I am particularly interested in converting a machined part with 3d features into a cfrp molded part. For example, a hollow tube with wings:
Sample1_ca1hqa.png


Can this be done with any process similar to injection molding?

MikeHalloran said:
it's a good idea to start with fiberglass reinforcement and simple geometries until your skills and your process can get you beyond making scrap
Do you mean that most cfrp moldings depend on manual layup of carbon fiber sheets?

Thanks,
Toh

Engineers like to solve problems. If there are no problems handily available, they will create their own problems.
 
Tubing like that in your picture is quite commonly available, see and, from , Masterbar 300 and 400 and Masterbar composite tube fittings (Masterbar 300 or 400 CTF). Chopping up the tube and gluing it together with flat laminates (and the tube fittings) is one option.

While more-or-less isotropic short-fiber composite material with low mechanical properties (with fibers a couple of inches long its undamaged strength can approach 6000-series Al; about 40 ksi is possible) can be injection molded (and if very low mechanical properties are adequate then it can be additively manufactured, see the Strati— ).

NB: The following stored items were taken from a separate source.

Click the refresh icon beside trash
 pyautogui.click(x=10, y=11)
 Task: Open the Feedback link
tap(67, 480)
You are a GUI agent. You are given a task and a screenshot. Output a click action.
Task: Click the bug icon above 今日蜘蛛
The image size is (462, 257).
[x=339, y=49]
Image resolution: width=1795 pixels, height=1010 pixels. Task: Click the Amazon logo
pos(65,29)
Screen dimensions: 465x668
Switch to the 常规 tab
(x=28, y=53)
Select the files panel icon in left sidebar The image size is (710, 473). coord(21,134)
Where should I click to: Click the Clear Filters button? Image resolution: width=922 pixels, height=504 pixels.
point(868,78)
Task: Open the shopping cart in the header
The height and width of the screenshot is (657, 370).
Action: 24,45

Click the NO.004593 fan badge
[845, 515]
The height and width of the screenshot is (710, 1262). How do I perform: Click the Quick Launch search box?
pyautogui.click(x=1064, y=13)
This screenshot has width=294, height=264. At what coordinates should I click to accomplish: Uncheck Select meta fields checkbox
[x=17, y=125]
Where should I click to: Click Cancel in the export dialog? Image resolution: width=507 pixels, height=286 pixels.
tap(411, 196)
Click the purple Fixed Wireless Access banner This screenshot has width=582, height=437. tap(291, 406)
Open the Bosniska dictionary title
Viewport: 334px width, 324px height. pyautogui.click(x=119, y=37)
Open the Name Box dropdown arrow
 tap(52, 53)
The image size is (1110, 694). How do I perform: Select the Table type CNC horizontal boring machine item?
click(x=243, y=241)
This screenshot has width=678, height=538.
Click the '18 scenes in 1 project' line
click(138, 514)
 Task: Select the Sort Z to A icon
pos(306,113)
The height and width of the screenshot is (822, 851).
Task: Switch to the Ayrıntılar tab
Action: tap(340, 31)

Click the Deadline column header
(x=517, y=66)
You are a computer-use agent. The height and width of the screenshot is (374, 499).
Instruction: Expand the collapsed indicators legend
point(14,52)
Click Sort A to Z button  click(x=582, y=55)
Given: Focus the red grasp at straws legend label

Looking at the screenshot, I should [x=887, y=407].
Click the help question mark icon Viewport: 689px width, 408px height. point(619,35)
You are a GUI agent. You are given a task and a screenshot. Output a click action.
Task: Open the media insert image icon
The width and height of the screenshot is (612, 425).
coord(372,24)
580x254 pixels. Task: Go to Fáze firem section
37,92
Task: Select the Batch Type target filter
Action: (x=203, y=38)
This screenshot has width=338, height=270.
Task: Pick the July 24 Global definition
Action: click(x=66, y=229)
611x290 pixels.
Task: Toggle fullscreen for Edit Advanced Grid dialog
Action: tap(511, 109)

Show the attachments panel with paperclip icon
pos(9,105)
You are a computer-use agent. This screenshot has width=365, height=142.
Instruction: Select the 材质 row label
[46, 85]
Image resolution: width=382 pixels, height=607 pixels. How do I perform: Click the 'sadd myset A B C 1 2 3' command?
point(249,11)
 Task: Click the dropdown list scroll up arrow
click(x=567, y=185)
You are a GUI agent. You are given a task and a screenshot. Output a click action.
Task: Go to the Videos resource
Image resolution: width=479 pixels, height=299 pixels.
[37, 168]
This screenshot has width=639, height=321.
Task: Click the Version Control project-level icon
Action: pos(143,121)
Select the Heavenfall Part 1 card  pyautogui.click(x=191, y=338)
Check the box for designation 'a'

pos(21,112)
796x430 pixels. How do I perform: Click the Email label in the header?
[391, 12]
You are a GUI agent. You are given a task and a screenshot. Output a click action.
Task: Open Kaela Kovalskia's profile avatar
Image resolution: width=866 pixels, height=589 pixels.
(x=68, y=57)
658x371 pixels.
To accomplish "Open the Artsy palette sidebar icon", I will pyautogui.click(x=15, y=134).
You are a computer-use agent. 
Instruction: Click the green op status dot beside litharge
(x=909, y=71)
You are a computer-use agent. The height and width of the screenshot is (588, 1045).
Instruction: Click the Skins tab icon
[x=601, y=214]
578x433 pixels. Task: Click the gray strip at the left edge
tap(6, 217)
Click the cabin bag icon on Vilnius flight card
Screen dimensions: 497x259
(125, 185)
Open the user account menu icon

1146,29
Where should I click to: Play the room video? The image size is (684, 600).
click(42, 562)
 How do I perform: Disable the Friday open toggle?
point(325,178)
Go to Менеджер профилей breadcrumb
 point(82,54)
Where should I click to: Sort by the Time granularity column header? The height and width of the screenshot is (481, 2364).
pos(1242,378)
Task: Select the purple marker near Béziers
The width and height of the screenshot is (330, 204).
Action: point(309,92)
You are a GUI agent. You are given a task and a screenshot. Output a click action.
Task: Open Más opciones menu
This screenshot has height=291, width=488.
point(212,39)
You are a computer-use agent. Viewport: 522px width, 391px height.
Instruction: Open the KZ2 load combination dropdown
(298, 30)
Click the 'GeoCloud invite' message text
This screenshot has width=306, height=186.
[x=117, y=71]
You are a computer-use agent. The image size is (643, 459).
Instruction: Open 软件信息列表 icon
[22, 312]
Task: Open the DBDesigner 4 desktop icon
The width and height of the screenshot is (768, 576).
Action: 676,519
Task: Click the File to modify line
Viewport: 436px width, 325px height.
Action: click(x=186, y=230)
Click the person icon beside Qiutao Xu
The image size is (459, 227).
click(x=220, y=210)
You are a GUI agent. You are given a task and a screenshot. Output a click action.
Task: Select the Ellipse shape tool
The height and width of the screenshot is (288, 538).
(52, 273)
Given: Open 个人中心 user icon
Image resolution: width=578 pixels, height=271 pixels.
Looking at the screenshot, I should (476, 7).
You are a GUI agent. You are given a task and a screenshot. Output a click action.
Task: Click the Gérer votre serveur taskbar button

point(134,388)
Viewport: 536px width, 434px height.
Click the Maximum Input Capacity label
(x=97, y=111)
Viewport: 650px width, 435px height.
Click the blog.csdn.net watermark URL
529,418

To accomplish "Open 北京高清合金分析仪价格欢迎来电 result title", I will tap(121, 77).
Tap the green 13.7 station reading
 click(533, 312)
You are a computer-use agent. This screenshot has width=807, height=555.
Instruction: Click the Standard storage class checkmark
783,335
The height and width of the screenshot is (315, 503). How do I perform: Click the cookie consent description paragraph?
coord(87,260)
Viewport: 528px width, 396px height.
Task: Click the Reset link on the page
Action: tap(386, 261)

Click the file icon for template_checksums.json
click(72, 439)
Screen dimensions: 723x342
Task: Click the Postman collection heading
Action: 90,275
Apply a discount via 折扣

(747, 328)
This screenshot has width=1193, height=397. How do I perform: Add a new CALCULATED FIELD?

However, to get good properties continuous fiber reinforcement is needed which means laminates (or maybe 3D woven if you're ambitious enough and rich enough), and for best results altered design from isotropic. Attaching the wings by their ends at right angles isn't very strong and making them into one wing bonded with a large shear area on one of the faces of the tapered tube would be better (or split the tube in two and glue the wing between the two tubes, etc.). (In a pinch you could use angles either side of the wing to make the joint as you show but that's still fairly weak for most loadings.)
 
For the most part manufacturing with fiber reinforced plastic FRP is an additive manufacturing process, requiring that the layers of reinforcing be added in the directions that make the finished product most suitable for its intended use. The one thing the material does not like is sharp corners and abrupt changes of direction. Your hollow tube with wings is not a good candidate for this type of construction, although it could be done with a 3 piece mold.
A piece like that is better from die cast metal or 3D printing using laser sintering. Your hyperboloid shape can be made using a drape able fabric that can conform to a 3D shape.
B.E.


You are judged not by what you know, but by what you can do.
 
The particular part you have illustrated, a tapered rectangular tube having internal sharp corners, with external wings, would be a bitch to machine from billet in any material, because of the sharp corners. It would be somewhat less difficult to injection mold, though the sharp corners don't help the molded part's performance. As noted, injection molding and similar processes are not super well adapted to use with long fibers as reinforcement, and short fibers, even of a strong material, don't make a particularly strong composite.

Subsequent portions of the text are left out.